Have you ever lost it with your kid? I sure have.
The fireplace crackled as a winter’s sun dipped low behind fences and fir trees. Dinner done, I was ready to pull on comfy pants and relax with a mug of hot tea. But before my first sip, a booming voice erupted. I froze, my mug hung in midair.
I couldn’t make out the words, but the volume and rapid-fire staccato were too familiar. Something-something eff you, you effing something. Slam. Repeat. Louder.
One of my grown sons with addiction issues was having another meltdown. Because his brother interrupted a program he was watching. These meltdowns almost always include a lot of shouts—yelling around, as a friend used to say.
Our meltdowns include a lot of yelling around.
Before long, my husband was shouting at the shouter. I said (OK, yelled) that husband was making things worse by bellowing at son. He maintained (barked) that I prevented him from “taking care” of the problem and added, “All you do is talk, talk, talk.”
To which I shrieked, “All you do is yell, yell, yell.”
By this time, the son was slinking away while his parents screamed at each other. I prefer ignoring those who start s*** over small stuff, while husband wants to push back and call a spade a spade. “I don’t even like being around you,” Father told son. I know he meant when you start yelling around, but I doubt our son heard it that way.
I think Son heard, “You’re a loser. I don’t like you.”

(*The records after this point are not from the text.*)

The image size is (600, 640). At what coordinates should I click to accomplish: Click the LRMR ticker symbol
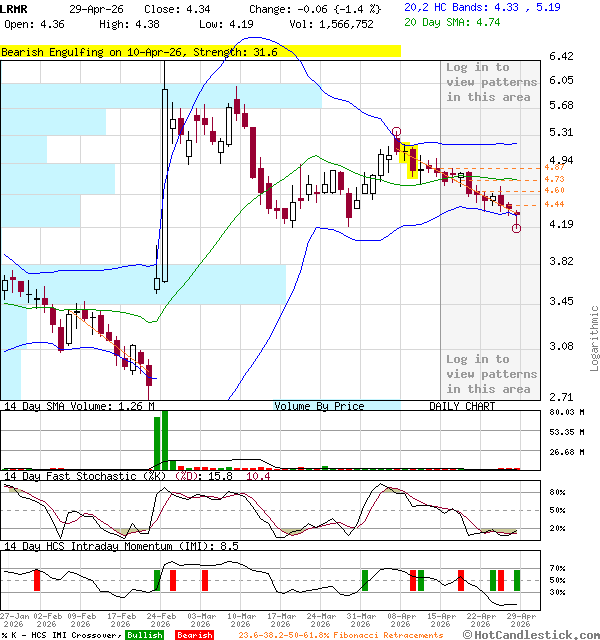(16, 8)
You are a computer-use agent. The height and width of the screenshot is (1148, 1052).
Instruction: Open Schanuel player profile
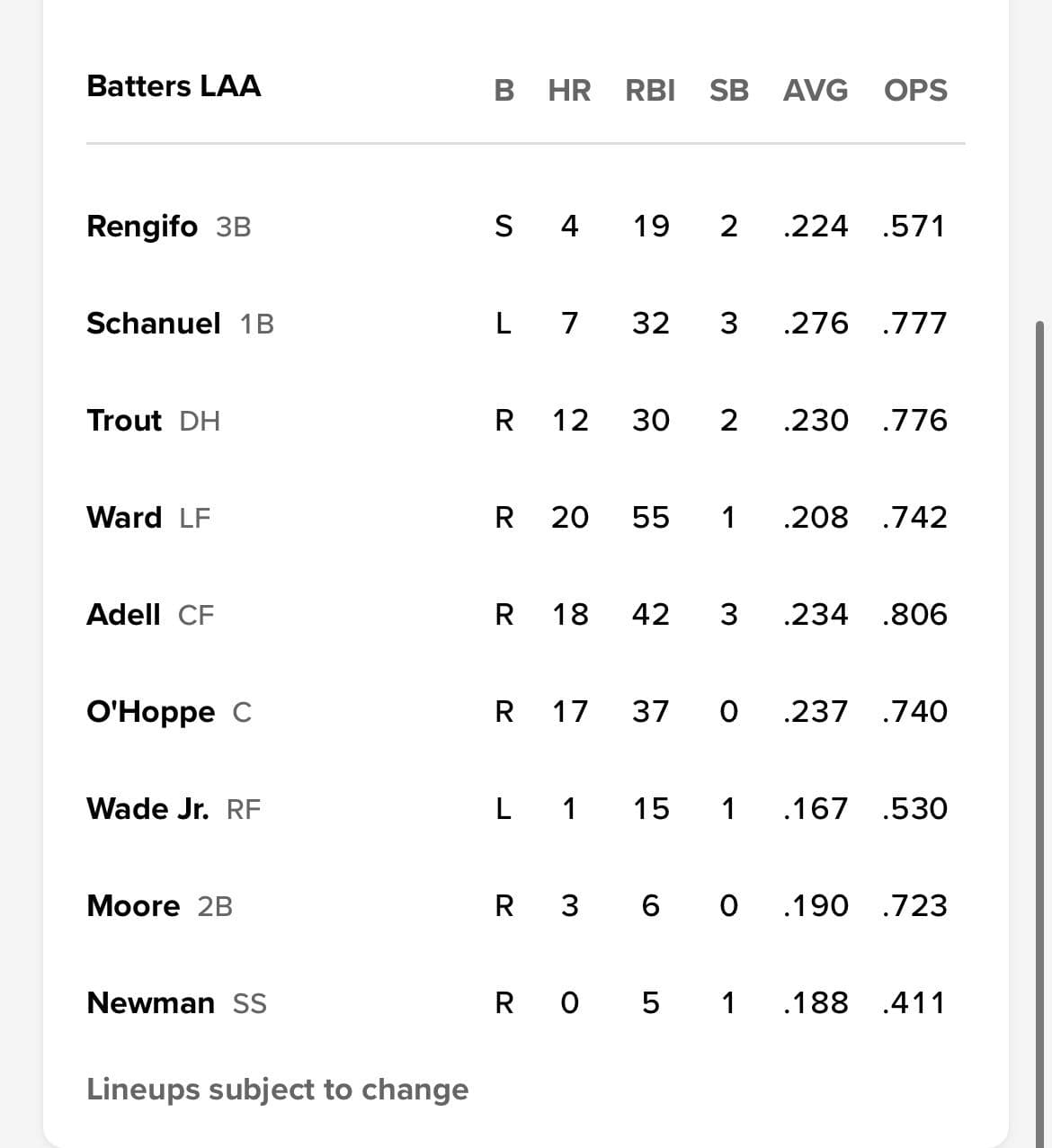(x=153, y=323)
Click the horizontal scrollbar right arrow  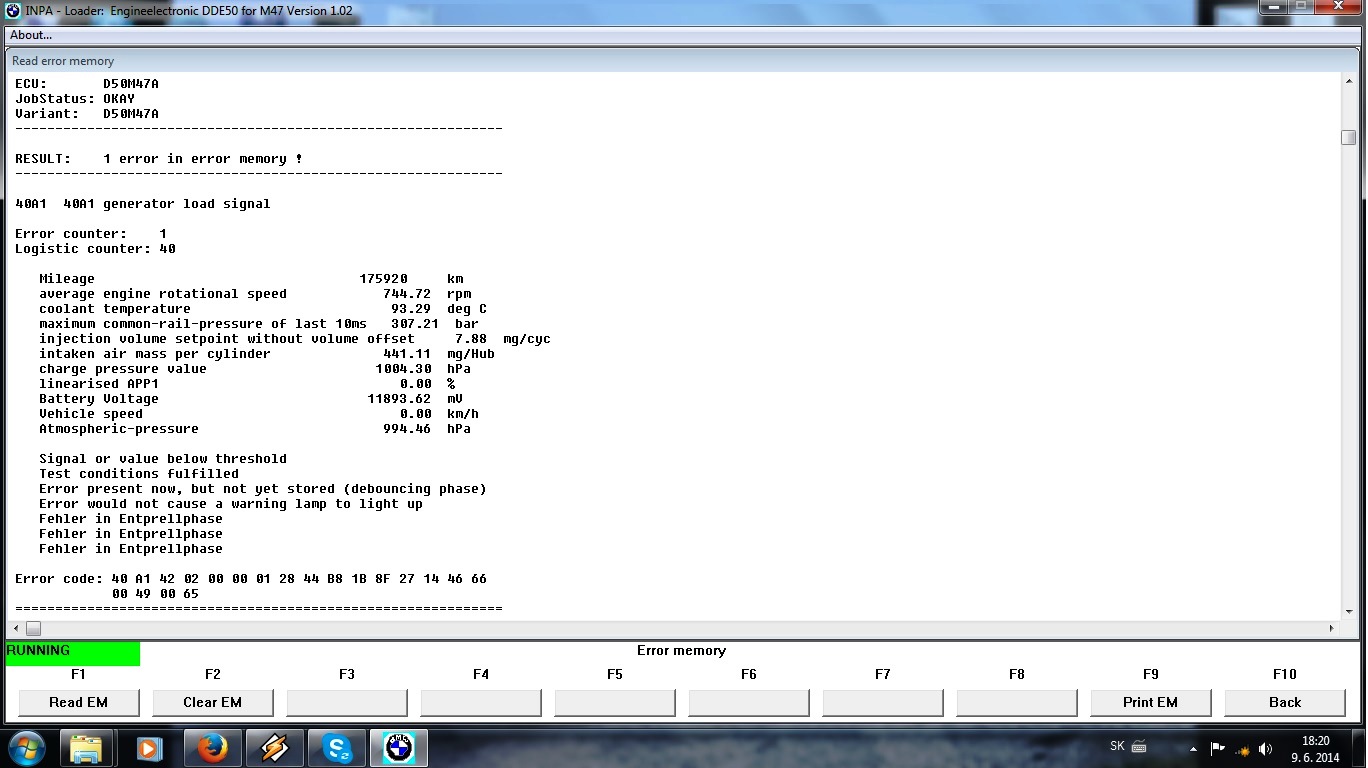pyautogui.click(x=1331, y=628)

Aware that escalation might result in someone calling in the law (again), I bit my tongue and left the room.
I’m airing a little more dirty laundry here, yes. But I want to show how hard it is to control our natural impulses to reject, judge and write-off those with addiction.
I love my three sons as deeply as you do your children—and I’m certain my husband does too. Yet when we navigate this emotional mine field week after week, year after year, the thin ribbon of civility frays. Sometimes, I get so frustrated that yelling is the best I can do.
Sometimes I get so frustrated–yelling is the best I can do.
Can we support loved ones with addiction or mental health issues without being dishonest or enabling? What do we do when we’re at the limit?
For me, tough love isn’t the answer. I can no more turn my back on my kids than jump over the moon. But just because I’ve decided to keep them in my life doesn’t mean I don’t long for answers. Or struggle with my reactions.
Coping with those in addiction/mental illness is exhausting. Some days, I’m too tired to scream. I give up by ten in the morning. My knees are calloused from kneeling in prayer, begging for deliverance.
Yet just when I’m sure that I’m done, can’t take it, I’m outta here, reminders appear before me. My grown kids (and yours) are suffering. They’re hurting even as they try to dull the pain. They’re losers. How could anyone love them—they don’t even like themselves?
So now and then—say, when one of my sons cries foul over nothing—I get caught up in a yelling contest. But my heart breaks as if for the first time.
Maybe I need a meeting. Maybe I love drama and chaos too much. OK. I freely admit I tend toward enabling. But walking past anyone suffering on the side of the road is what too many do. Right or wrong, I can’t seem to stop helping the “least of these.”
As many advise, it’s all about values and boundaries. Yes, I suck at those darned boundaries. I may slip and get a few shouts in, but I’m also learning not to wig whenever someone goes yelling around over a TV show. I’m not ignoring serious stuff, but I’m getting better at seeing past hollow hollering.
If I see past silly outbursts and fast-forward through my grievances, the child I love stands before me.
That person, no matter what he shouts, is really asking only one thing. Can I love him?
It’s the same question we’re all asking. Am I loveable? Please love me.
Am I loveable? Please love me.
I’m not making excuses for my sons’ addictions or their behavior. Yet I truly believe they’re crying for help, even if they still say they aren’t ready for recovery. Most importantly, when I see a suffering person instead of a loser addict, I see hope.
If we all focused more on the hope of relieving suffering instead of hoping that they’ll quit doing this stuff and make life easier, we all might see one another more completely.
Each time I view my sons as imperfect suffering human beings instead of irritating people who constantly make my life miserable, my strength grows. I stand up straighter, knowing I see them a little more like God sees us all: Flawed but redeemable. Not quite there yet, but lovable.
That night, as I rejoined the family, I whispered, “Why do we start World War III over every little thing?” But by that time, the only sounds came from the crackling fire. Peace had its way, and hope was renewed.